### LISTED RECORDS
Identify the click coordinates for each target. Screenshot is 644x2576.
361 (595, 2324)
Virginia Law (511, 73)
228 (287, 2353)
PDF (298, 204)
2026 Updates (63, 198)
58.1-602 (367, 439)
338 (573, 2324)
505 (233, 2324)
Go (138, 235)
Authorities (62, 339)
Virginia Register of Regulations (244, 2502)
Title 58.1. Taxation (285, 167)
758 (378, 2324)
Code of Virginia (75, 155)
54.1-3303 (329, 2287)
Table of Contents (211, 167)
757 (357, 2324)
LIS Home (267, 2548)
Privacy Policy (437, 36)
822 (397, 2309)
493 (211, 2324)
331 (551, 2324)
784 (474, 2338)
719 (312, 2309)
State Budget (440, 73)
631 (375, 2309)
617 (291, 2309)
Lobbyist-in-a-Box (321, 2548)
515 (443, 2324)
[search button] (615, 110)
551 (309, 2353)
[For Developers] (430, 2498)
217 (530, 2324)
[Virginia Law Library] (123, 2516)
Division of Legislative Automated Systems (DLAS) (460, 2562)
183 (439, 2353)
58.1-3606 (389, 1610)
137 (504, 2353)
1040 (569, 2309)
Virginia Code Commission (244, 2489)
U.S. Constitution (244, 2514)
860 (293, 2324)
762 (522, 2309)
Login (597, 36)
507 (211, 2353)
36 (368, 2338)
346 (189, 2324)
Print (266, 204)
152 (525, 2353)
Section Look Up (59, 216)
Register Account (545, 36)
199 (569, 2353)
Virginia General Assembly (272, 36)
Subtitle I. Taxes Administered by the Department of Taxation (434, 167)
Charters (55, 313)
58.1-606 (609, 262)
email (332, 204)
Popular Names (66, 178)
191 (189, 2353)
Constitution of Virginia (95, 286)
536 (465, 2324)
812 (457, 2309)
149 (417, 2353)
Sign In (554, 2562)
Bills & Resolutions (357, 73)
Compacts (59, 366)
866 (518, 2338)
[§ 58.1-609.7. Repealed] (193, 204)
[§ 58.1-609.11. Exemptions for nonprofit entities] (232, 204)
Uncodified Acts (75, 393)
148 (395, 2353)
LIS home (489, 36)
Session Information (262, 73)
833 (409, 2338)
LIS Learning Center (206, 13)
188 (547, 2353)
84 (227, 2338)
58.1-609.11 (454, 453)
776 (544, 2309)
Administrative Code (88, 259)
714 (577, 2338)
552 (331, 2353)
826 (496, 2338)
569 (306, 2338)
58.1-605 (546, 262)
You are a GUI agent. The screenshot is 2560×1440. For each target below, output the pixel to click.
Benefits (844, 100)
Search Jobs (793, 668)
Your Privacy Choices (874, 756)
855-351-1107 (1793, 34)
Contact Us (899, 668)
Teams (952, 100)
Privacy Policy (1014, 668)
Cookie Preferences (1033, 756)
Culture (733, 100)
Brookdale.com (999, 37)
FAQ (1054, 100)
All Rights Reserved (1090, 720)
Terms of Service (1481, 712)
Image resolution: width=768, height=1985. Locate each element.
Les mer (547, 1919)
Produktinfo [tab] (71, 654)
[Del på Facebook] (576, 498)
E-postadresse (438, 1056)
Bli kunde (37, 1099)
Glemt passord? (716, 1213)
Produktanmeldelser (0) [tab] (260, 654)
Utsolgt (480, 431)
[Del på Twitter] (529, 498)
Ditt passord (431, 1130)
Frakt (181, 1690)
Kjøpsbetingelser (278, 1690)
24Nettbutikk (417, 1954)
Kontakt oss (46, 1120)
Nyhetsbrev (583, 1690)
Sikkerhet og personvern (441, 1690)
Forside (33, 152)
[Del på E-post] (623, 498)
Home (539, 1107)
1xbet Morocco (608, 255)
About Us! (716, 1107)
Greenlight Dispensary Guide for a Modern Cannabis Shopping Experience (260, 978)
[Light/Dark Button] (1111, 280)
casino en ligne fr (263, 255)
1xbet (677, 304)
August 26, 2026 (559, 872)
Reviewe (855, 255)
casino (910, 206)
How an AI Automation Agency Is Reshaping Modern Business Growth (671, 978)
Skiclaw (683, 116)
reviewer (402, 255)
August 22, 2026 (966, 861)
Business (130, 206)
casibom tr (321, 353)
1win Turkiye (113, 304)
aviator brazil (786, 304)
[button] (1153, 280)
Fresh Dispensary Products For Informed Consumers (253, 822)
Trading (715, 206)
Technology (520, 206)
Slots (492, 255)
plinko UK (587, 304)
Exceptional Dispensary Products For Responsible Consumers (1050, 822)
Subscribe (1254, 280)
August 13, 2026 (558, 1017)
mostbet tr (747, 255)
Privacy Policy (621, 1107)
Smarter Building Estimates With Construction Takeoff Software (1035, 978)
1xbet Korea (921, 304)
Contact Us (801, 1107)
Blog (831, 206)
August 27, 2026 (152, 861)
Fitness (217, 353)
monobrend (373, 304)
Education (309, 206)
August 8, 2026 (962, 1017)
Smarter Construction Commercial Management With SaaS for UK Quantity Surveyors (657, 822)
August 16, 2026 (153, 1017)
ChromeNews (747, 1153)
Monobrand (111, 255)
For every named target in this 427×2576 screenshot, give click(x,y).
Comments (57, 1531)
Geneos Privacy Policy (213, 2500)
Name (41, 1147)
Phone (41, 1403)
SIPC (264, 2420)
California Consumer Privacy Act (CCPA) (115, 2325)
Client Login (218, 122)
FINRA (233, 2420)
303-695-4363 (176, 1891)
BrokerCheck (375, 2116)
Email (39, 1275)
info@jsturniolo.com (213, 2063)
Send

### CHALLENGE
Can you recast every line of the entries above as a JSON list of strings, one string per line, leaving out blank lines?

### RESULT OF THE EXERCISE
[
  "Identify the click coordinates for each target. Screenshot is 644x2576.",
  "361 (595, 2324)",
  "Virginia Law (511, 73)",
  "228 (287, 2353)",
  "PDF (298, 204)",
  "2026 Updates (63, 198)",
  "58.1-602 (367, 439)",
  "338 (573, 2324)",
  "505 (233, 2324)",
  "Go (138, 235)",
  "Authorities (62, 339)",
  "Virginia Register of Regulations (244, 2502)",
  "Title 58.1. Taxation (285, 167)",
  "758 (378, 2324)",
  "Code of Virginia (75, 155)",
  "54.1-3303 (329, 2287)",
  "Table of Contents (211, 167)",
  "757 (357, 2324)",
  "LIS Home (267, 2548)",
  "Privacy Policy (437, 36)",
  "822 (397, 2309)",
  "493 (211, 2324)",
  "331 (551, 2324)",
  "784 (474, 2338)",
  "719 (312, 2309)",
  "State Budget (440, 73)",
  "631 (375, 2309)",
  "617 (291, 2309)",
  "Lobbyist-in-a-Box (321, 2548)",
  "515 (443, 2324)",
  "[search button] (615, 110)",
  "551 (309, 2353)",
  "[For Developers] (430, 2498)",
  "217 (530, 2324)",
  "[Virginia Law Library] (123, 2516)",
  "Division of Legislative Automated Systems (DLAS) (460, 2562)",
  "183 (439, 2353)",
  "58.1-3606 (389, 1610)",
  "137 (504, 2353)",
  "1040 (569, 2309)",
  "Virginia Code Commission (244, 2489)",
  "U.S. Constitution (244, 2514)",
  "860 (293, 2324)",
  "762 (522, 2309)",
  "Login (597, 36)",
  "507 (211, 2353)",
  "36 (368, 2338)",
  "346 (189, 2324)",
  "Print (266, 204)",
  "152 (525, 2353)",
  "Section Look Up (59, 216)",
  "Register Account (545, 36)",
  "199 (569, 2353)",
  "Virginia General Assembly (272, 36)",
  "Subtitle I. Taxes Administered by the Department of Taxation (434, 167)",
  "Charters (55, 313)",
  "58.1-606 (609, 262)",
  "email (332, 204)",
  "Popular Names (66, 178)",
  "191 (189, 2353)",
  "Constitution of Virginia (95, 286)",
  "536 (465, 2324)",
  "812 (457, 2309)",
  "149 (417, 2353)",
  "Sign In (554, 2562)",
  "Bills & Resolutions (357, 73)",
  "Compacts (59, 366)",
  "866 (518, 2338)",
  "[§ 58.1-609.7. Repealed] (193, 204)",
  "[§ 58.1-609.11. Exemptions for nonprofit entities] (232, 204)",
  "Uncodified Acts (75, 393)",
  "148 (395, 2353)",
  "LIS home (489, 36)",
  "Session Information (262, 73)",
  "833 (409, 2338)",
  "LIS Learning Center (206, 13)",
  "188 (547, 2353)",
  "84 (227, 2338)",
  "58.1-609.11 (454, 453)",
  "776 (544, 2309)",
  "Administrative Code (88, 259)",
  "714 (577, 2338)",
  "552 (331, 2353)",
  "826 (496, 2338)",
  "569 (306, 2338)",
  "58.1-605 (546, 262)",
  "You are a GUI agent. The screenshot is 2560×1440. For each target below, output the pixel to click.",
  "Benefits (844, 100)",
  "Search Jobs (793, 668)",
  "Your Privacy Choices (874, 756)",
  "855-351-1107 (1793, 34)",
  "Contact Us (899, 668)",
  "Teams (952, 100)",
  "Privacy Policy (1014, 668)",
  "Cookie Preferences (1033, 756)",
  "Culture (733, 100)",
  "Brookdale.com (999, 37)",
  "FAQ (1054, 100)",
  "All Rights Reserved (1090, 720)",
  "Terms of Service (1481, 712)",
  "Image resolution: width=768, height=1985. Locate each element.",
  "Les mer (547, 1919)",
  "Produktinfo [tab] (71, 654)",
  "[Del på Facebook] (576, 498)",
  "E-postadresse (438, 1056)",
  "Bli kunde (37, 1099)",
  "Glemt passord? (716, 1213)",
  "Produktanmeldelser (0) [tab] (260, 654)",
  "Utsolgt (480, 431)",
  "[Del på Twitter] (529, 498)",
  "Ditt passord (431, 1130)",
  "Frakt (181, 1690)",
  "Kjøpsbetingelser (278, 1690)",
  "24Nettbutikk (417, 1954)",
  "Kontakt oss (46, 1120)",
  "Nyhetsbrev (583, 1690)",
  "Sikkerhet og personvern (441, 1690)",
  "Forside (33, 152)",
  "[Del på E-post] (623, 498)",
  "Home (539, 1107)",
  "1xbet Morocco (608, 255)",
  "About Us! (716, 1107)",
  "Greenlight Dispensary Guide for a Modern Cannabis Shopping Experience (260, 978)",
  "[Light/Dark Button] (1111, 280)",
  "casino en ligne fr (263, 255)",
  "1xbet (677, 304)",
  "August 26, 2026 (559, 872)",
  "Reviewe (855, 255)",
  "casino (910, 206)",
  "How an AI Automation Agency Is Reshaping Modern Business Growth (671, 978)",
  "Skiclaw (683, 116)",
  "reviewer (402, 255)",
  "August 22, 2026 (966, 861)",
  "Business (130, 206)",
  "casibom tr (321, 353)",
  "1win Turkiye (113, 304)",
  "aviator brazil (786, 304)",
  "[button] (1153, 280)",
  "Fresh Dispensary Products For Informed Consumers (253, 822)",
  "Trading (715, 206)",
  "Technology (520, 206)",
  "Slots (492, 255)",
  "plinko UK (587, 304)",
  "Exceptional Dispensary Products For Responsible Consumers (1050, 822)",
  "Subscribe (1254, 280)",
  "August 13, 2026 (558, 1017)",
  "mostbet tr (747, 255)",
  "Privacy Policy (621, 1107)",
  "Smarter Building Estimates With Construction Takeoff Software (1035, 978)",
  "1xbet Korea (921, 304)",
  "Contact Us (801, 1107)",
  "Blog (831, 206)",
  "August 27, 2026 (152, 861)",
  "Fitness (217, 353)",
  "monobrend (373, 304)",
  "Education (309, 206)",
  "August 8, 2026 (962, 1017)",
  "Smarter Construction Commercial Management With SaaS for UK Quantity Surveyors (657, 822)",
  "August 16, 2026 (153, 1017)",
  "ChromeNews (747, 1153)",
  "Monobrand (111, 255)",
  "For every named target in this 427×2576 screenshot, give click(x,y).",
  "Comments (57, 1531)",
  "Geneos Privacy Policy (213, 2500)",
  "Name (41, 1147)",
  "Phone (41, 1403)",
  "SIPC (264, 2420)",
  "California Consumer Privacy Act (CCPA) (115, 2325)",
  "Client Login (218, 122)",
  "FINRA (233, 2420)",
  "303-695-4363 (176, 1891)",
  "BrokerCheck (375, 2116)",
  "Email (39, 1275)",
  "info@jsturniolo.com (213, 2063)",
  "Send"
]